What a bunch of relentless hypocrites they are, making a decision as weighty as this purely on the basis of their hatred of Obama.

Can you imagine how these people would be wailing for Assad’s head on a pike if Romney were asking for this resolution? And the Republicans in the House? I suppose a small percentage of them may be opposed. But the radio blowhards, now inveighing against “Obama’s war,” would be whooping up war fever like Hearst, and most in the House would follow suit. And remember, this is the party that voted en masse for a massive Medicare expansion in 2003—that is, a vote that was against everything they stood for, but one they took in the name of party loyalty.

They are out to undermine Obama’s credibility. They don’t care a whit about Assad, Iran, Hezbollah; indeed, on that last point, if any of them knows anything about Hezbollah leader Hassan Nasrallah, they must admire him. Nasrallah accomplishes with impressive efficiency in Lebanon what they want to accomplish in America—preventing the government from being able to do anything good for the people. All they want to do is make Obama look bad.

In contrast, look at Obama’s explanation of why he went to Congress in the first place. He was asked this question last week while in Russia. What he said is worth reprinting at length, I think: “I did not put this before Congress, you know, just as a political ploy or as symbolism. I put it before Congress because I could not honestly claim that the threat posed by Assad’s use of chemical weapons on innocent civilians and women and children posed an imminent, direct threat to the United States. In that situation, obviously, I don’t worry about Congress; we do what we have to do to keep the American people safe.

“I could not say that it was immediately, directly going to have an impact on our allies. Again, in those situations, I would act right away. This wasn’t even a situation like Libya, where, you know, you’ve got troops rolling towards Benghazi and you have a concern about time, in terms of saving somebody right away. This was an event that happened. My military assured me that we could act today, tomorrow, a month from now, that we could do so proportionally, but meaningfully.
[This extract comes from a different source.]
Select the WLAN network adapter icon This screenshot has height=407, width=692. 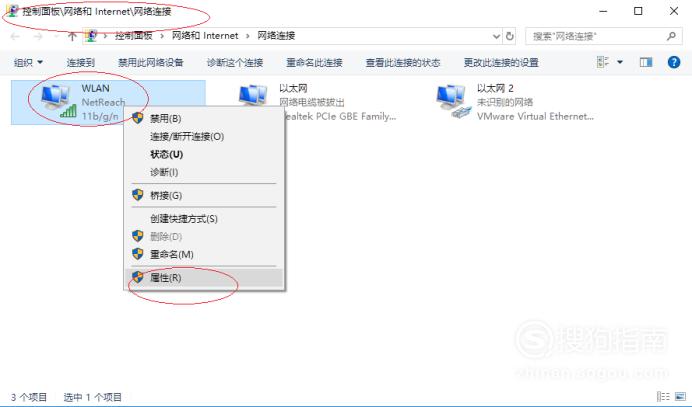click(x=58, y=101)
And in that situation, I think it is important for us to have a serious debate in the United States about—about these issues, because these—these are going to be the kinds of national security threats that are most likely to recur over the next five, 10 years.”

That’s a candid and thoroughly decent (and by the way, thoroughly constitutional) thought process. Obama couldn’t honestly say to himself that what Assad did represented the kind of direct threat to the American people that would permit the sidestepping of Congress, so he decided to go through all this. Now, of course, one can more cynically say it was the polls, and surely they played a role. But the president’s statement is in line with what we know about virtually all his top aides telling him “Don’t go to Congress” and him resisting that advice.
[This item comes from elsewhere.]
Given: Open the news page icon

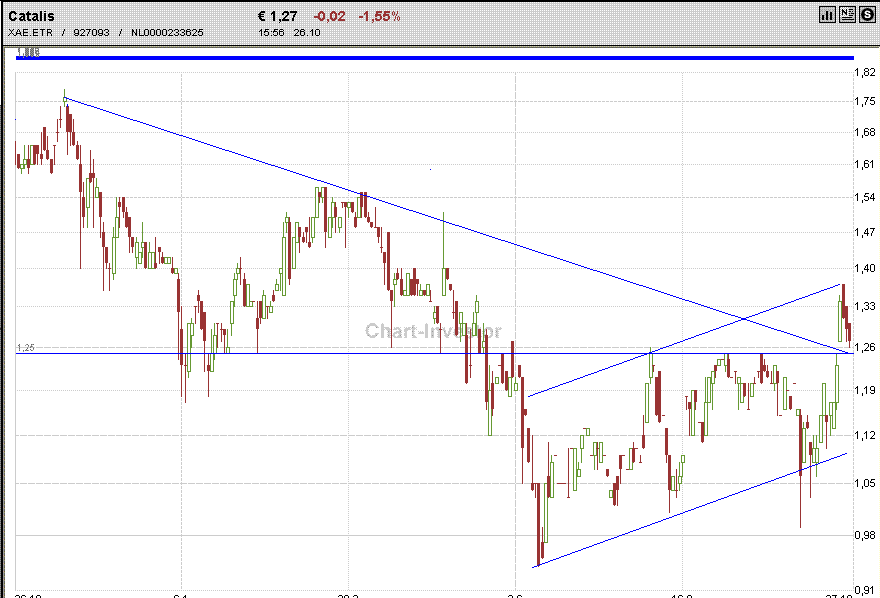Looking at the screenshot, I should click(x=847, y=14).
Obama isn’t a stupid man. He knew a lot of these yahoos would vote no just because it’s him. But he surely hoped that a certain number of them just might cast a vote in line with their worldview, which would slide many of them into the yes column. I’m sure many of my liberal readers are just glad they’re voting no, however cynically they might be doing it. Fine. But you should also leave a little space in your brain for the contemplation of just what a bunch of relentless hypocrites they are, making a decision as weighty as this purely on the basis of their hatred of Obama. And this defeat, if defeat it is, is supposed to destroy his credibility? It would only destroy theirs—that is, if they had any.